- Opening Delimiter -

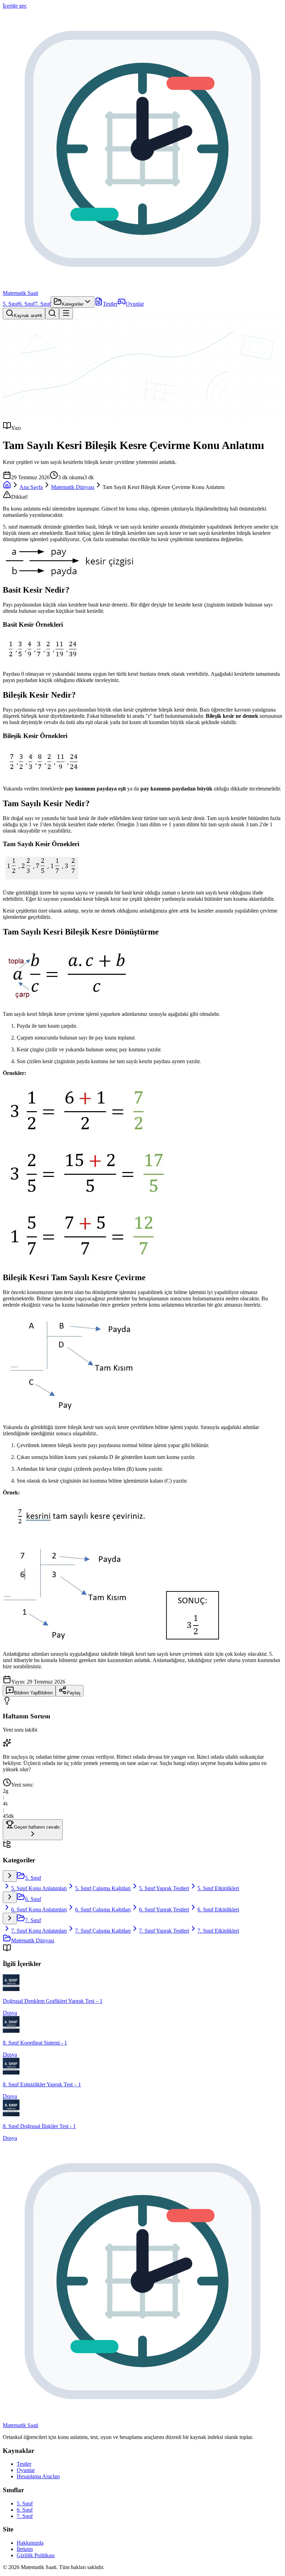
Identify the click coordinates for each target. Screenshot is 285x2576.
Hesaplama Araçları (38, 2476)
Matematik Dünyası (72, 487)
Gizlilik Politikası (36, 2555)
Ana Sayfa (31, 487)
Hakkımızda (30, 2543)
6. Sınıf (27, 304)
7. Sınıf (43, 304)
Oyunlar (135, 304)
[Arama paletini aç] (52, 313)
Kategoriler (72, 304)
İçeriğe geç (15, 6)
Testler (110, 304)
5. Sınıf (11, 304)
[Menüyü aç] (66, 313)
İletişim (25, 2549)
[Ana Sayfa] (7, 487)
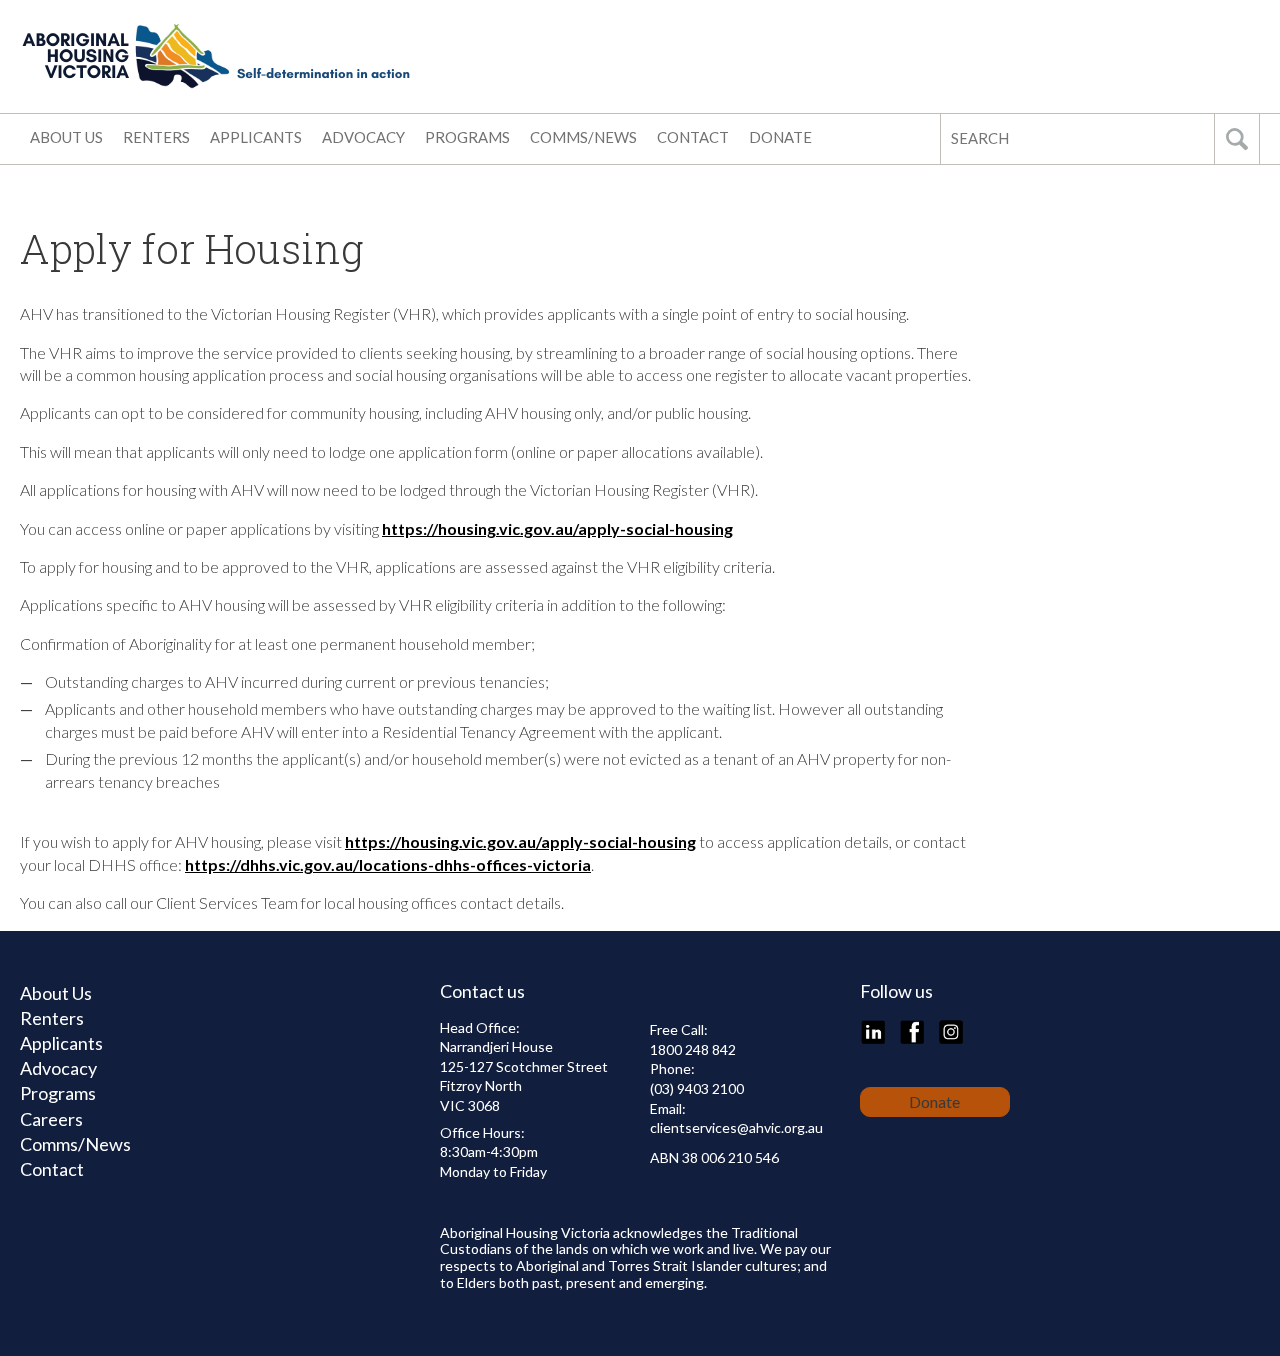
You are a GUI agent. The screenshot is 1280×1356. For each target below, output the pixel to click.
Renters (156, 137)
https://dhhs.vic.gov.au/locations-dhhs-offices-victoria (388, 864)
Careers (51, 1119)
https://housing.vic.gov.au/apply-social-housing (557, 528)
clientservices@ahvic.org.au (736, 1127)
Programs (467, 137)
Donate (934, 1101)
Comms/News (583, 137)
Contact (693, 137)
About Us (66, 137)
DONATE (780, 137)
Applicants (256, 137)
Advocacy (363, 137)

- Closing Delimiter -

Going through the entries above, count each line that has the word "click" and report only the count.

* **Solution to the problem**: 2